From the coast, the land gradually rises to a height of about 200 metres in a series of irregular waves of folded metamorphic rock. The Ice Age has left its footprints on much of the region, scraping away the fertility of the land and depositing it in the sea where today it nurtures rich fisheries. Coarse, stony, shallow soils, exposed bedrock polished and grooved by the crawling glaciers, and erratics strewn about like glacier-scats are the legacy left by the Ice Age. Rivers and streams and thousands of shallow, rocky lakes are found throughout the region.


VEGETATION:

Along a band of coastline 3-30 kilometres wide are dense, stunted forests of balsam fir, black spruce and white spruce. The growth of trees along the coast is slow because of the marginal soil, harsh climate and salt spray. White spruce, which are salt-tolerant, dominate along the most exposed areas. Large areas of bare rock, bogs and barrenlands have resulted from repeated fires. Isolated stands of old-growth hemlock forest are found throughout the region. Inland, mixed wood forests of red spruce, white pine, red oak and red maple are typical on well-drained sites. Although the combination of soil and climate is more conducive to growing trees here than it is along the coast, large barren areas and areas covered by low shrubs are still found. Fire and wind strongly influence the appearance of the vegetation in this region.


WILDLIFE:

Common large mammals include moose, white-tailed deer, black bear, snowshoe hare, red fox, porcupine, beaver, raccoon, martin and fisher. Before the turn of the century, caribou were plentiful throughout the region. But the combination of fires, agriculture, logging and settlement changed the region to a patchwork of forests, barrens and human habitations - ideal for moose and white-tailed deer but not for caribou.

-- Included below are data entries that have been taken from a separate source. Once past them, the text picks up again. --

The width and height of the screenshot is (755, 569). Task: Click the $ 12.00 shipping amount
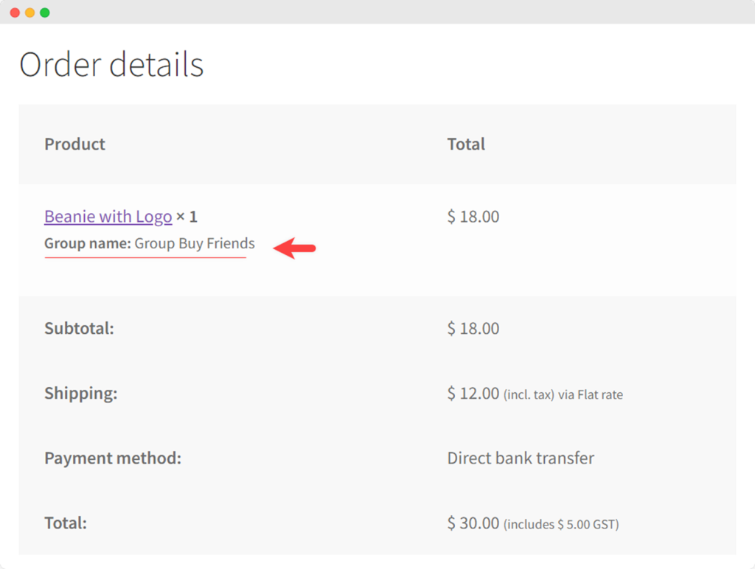pos(473,394)
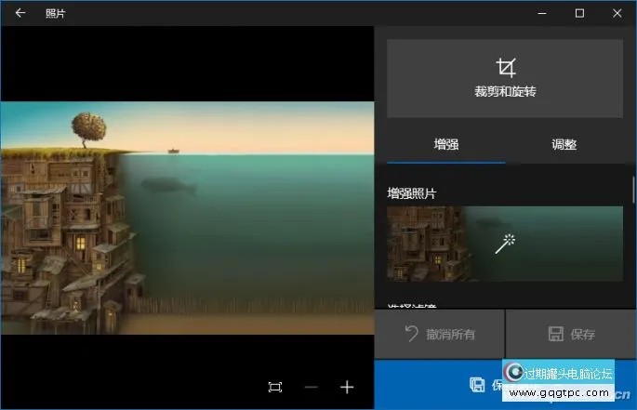The width and height of the screenshot is (637, 410).
Task: Click the whale silhouette in the photo
Action: tap(169, 186)
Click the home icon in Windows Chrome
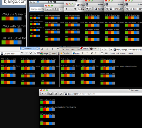142x128 pixels. coord(52,49)
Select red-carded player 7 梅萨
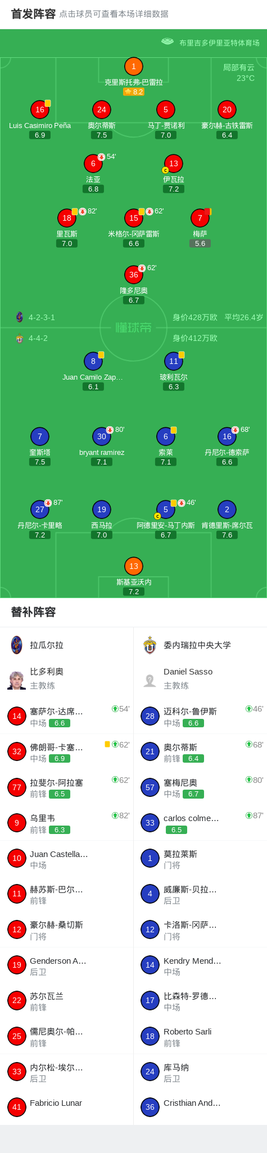Image resolution: width=267 pixels, height=1153 pixels. (x=200, y=218)
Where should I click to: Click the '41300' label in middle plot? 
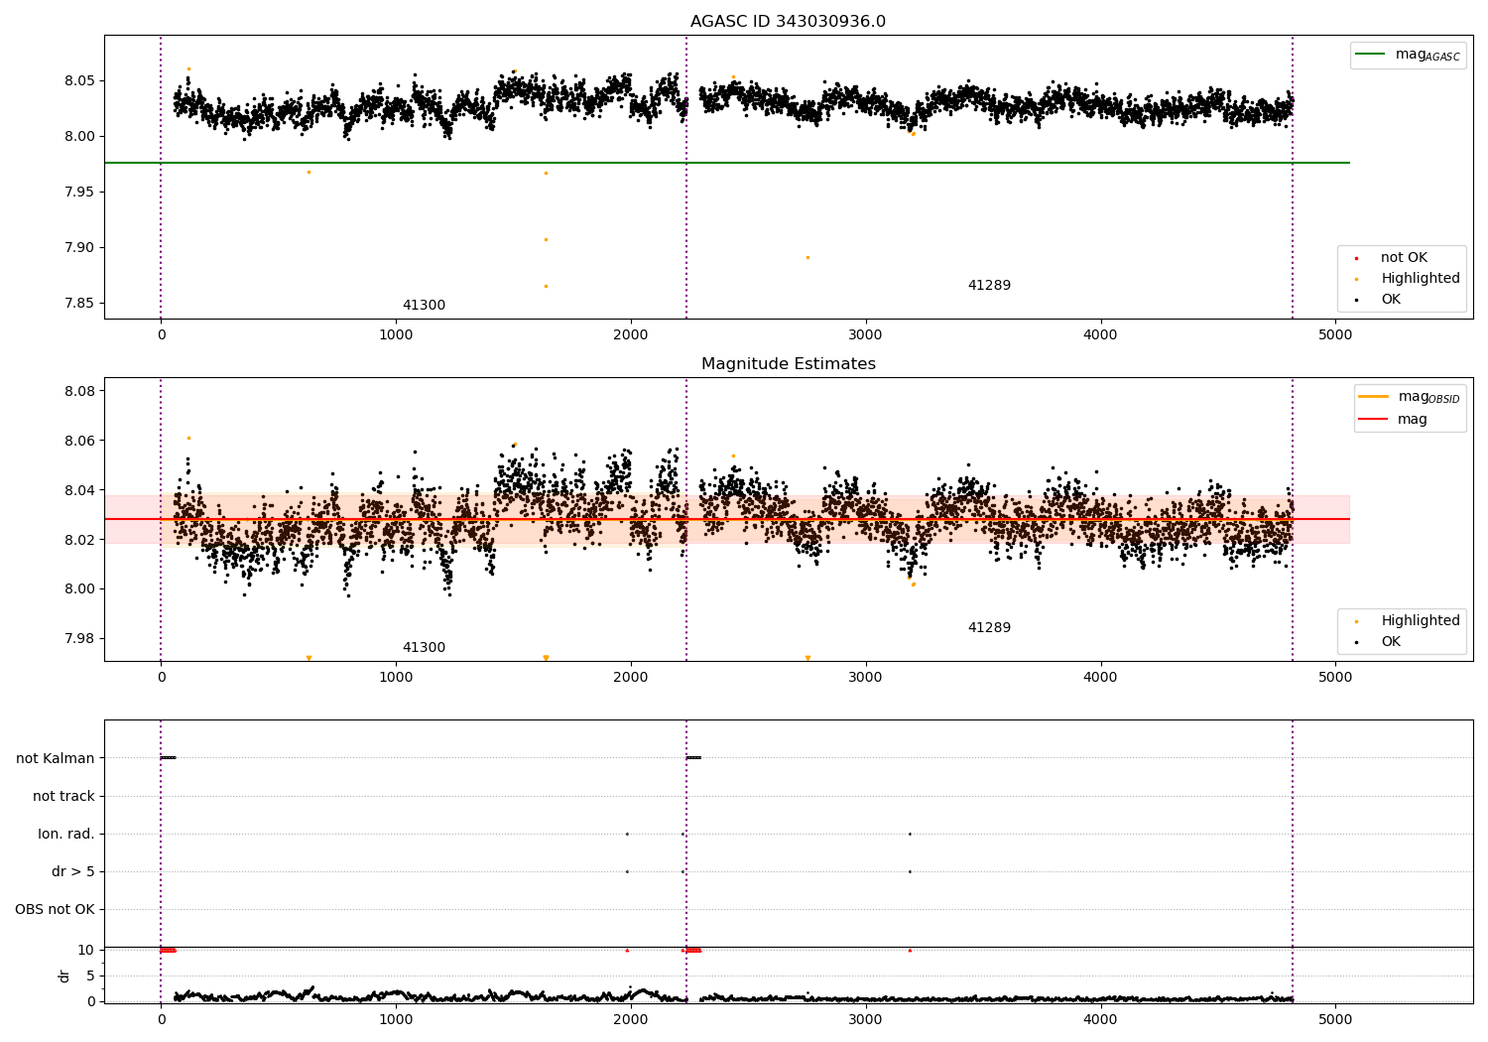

Salt marshes and tidal mud flats provide ideal feeding and resting habitat for migrating waterfowl and shorebirds. The offshore frieze of islands and the indented coastline provide a rich habitat for gulls,cormorants, terns, guillemots and other coastal birds.The numerous lakes and streams are famous for speckled trout and runs of Atlantic salmon. "The angler may obtain such sport as he perhaps never dreamed of", an eighteenth century guide to Nova Scotia said of fishing in this region.


STATUS OF NATIONAL PARKS

The inland portion of this region is represented by Kejimkujik National Park (382 km2), established pursuant to a federal-provincial agreement with the Government of Nova Scotia in 1967. The island-studded lakes and smooth-flowing rivers of this park are linked by a network of canoe trails used for thousands of years by the Micmac Indians. Hiking trails wind through rounded hills and shady forests where groves of 300-year-old hemlock trees can still be found.Several outstanding petroglyph sites depict elements of Micmac and European culture.

The coastal elements of this natural region are represented by the Kejimkujik's coastal adjunct (22 km2) near Port Mouton. Pursuant to a federal-provincial agreement with the Government of Nova Scotia, this area was added to the park in 1988. One of the least-disturbed shoreline areas on the south coast of Nova Scotia, the Port Mouton lands feature extensive brackish ponds and broad tidal flats. The endangered piping plover nests on the beaches of this peninsula. Dense scrub, century-old spruce-fir forests and barren uplands provide a backdrop to the shoreline.